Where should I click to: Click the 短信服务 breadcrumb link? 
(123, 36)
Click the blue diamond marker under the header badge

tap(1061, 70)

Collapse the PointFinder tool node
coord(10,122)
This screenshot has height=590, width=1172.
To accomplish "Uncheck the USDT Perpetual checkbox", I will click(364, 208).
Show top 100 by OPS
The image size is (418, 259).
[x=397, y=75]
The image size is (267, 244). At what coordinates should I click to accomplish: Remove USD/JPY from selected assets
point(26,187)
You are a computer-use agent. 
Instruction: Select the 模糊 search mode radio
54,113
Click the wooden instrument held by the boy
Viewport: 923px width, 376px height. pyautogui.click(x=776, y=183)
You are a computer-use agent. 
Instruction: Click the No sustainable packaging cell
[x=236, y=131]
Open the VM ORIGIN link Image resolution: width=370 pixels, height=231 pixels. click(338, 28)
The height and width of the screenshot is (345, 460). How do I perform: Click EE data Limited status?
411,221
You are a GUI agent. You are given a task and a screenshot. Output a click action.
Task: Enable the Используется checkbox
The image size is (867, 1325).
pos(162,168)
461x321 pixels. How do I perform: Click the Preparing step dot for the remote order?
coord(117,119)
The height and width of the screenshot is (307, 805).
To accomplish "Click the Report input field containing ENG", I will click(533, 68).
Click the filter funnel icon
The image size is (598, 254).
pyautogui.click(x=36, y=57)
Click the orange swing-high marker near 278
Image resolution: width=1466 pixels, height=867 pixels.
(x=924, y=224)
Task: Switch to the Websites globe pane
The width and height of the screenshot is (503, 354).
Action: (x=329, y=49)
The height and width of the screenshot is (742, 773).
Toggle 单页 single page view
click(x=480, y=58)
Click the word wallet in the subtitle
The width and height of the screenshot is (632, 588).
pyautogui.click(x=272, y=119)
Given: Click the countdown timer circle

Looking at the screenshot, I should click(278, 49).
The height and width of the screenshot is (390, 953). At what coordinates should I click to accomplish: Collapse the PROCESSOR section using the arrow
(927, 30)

Action item:
Word for word, extract all the records.

Result for this task:
Where should I click to: Click the 短信服务 breadcrumb link? 
(123, 36)
Click the blue diamond marker under the header badge

tap(1061, 70)

Collapse the PointFinder tool node
coord(10,122)
This screenshot has height=590, width=1172.
To accomplish "Uncheck the USDT Perpetual checkbox", I will click(364, 208).
Show top 100 by OPS
The image size is (418, 259).
[x=397, y=75]
The image size is (267, 244). At what coordinates should I click to accomplish: Remove USD/JPY from selected assets
point(26,187)
You are a computer-use agent. 
Instruction: Select the 模糊 search mode radio
54,113
Click the wooden instrument held by the boy
Viewport: 923px width, 376px height. pyautogui.click(x=776, y=183)
You are a computer-use agent. 
Instruction: Click the No sustainable packaging cell
[x=236, y=131]
Open the VM ORIGIN link Image resolution: width=370 pixels, height=231 pixels. click(338, 28)
The height and width of the screenshot is (345, 460). How do I perform: Click EE data Limited status?
411,221
You are a GUI agent. You are given a task and a screenshot. Output a click action.
Task: Enable the Используется checkbox
The image size is (867, 1325).
pos(162,168)
461x321 pixels. How do I perform: Click the Preparing step dot for the remote order?
coord(117,119)
The height and width of the screenshot is (307, 805).
To accomplish "Click the Report input field containing ENG", I will click(533, 68).
Click the filter funnel icon
The image size is (598, 254).
pyautogui.click(x=36, y=57)
Click the orange swing-high marker near 278
Image resolution: width=1466 pixels, height=867 pixels.
(x=924, y=224)
Task: Switch to the Websites globe pane
The width and height of the screenshot is (503, 354).
Action: (x=329, y=49)
The height and width of the screenshot is (742, 773).
Toggle 单页 single page view
click(x=480, y=58)
Click the word wallet in the subtitle
The width and height of the screenshot is (632, 588).
pyautogui.click(x=272, y=119)
Given: Click the countdown timer circle

Looking at the screenshot, I should click(278, 49).
The height and width of the screenshot is (390, 953). At what coordinates should I click to accomplish: Collapse the PROCESSOR section using the arrow
(927, 30)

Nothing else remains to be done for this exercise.